When a Wix user adds your Editor React Component to a page, they customize it through auto panels that the editor builds automatically. You don't write any panel UI. You declare what's customizable in a manifest, and the matching native controls show up.

This tutorial walks through that declaration, step by step. You'll start with a minimal manifest that just renders the component in the editor with no controls, and then add one manifest field at a time.

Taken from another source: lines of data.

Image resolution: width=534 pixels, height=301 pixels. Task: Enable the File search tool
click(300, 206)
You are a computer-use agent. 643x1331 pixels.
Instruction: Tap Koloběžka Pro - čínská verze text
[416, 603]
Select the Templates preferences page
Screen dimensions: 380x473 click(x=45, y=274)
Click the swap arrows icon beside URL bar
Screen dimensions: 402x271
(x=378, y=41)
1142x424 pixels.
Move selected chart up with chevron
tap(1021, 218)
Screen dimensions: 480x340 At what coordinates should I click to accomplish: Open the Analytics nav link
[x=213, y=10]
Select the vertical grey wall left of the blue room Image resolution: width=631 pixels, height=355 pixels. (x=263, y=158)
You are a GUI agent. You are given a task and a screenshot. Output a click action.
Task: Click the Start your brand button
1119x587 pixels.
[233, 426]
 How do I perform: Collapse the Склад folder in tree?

After each step, you'll see a new auto panel (or a new control inside one) appear in the editor.

Here's what we'll cover:

  1. Start with a minimal manifest that renders the component without panels.
  2. Add editable content for the Settings and Edit Text panels.
  3. Expose CSS properties for the Design panel.
  4. Define inner elements, each with its own action bar and auto panels.
  5. Configure layout and resize behavior in the editor.
  6. Set the initial size when the component is first added.
  7. Create visual presets for the Explore Designs panel.
  8. Add interaction states like hover for a state selector in the Design panel.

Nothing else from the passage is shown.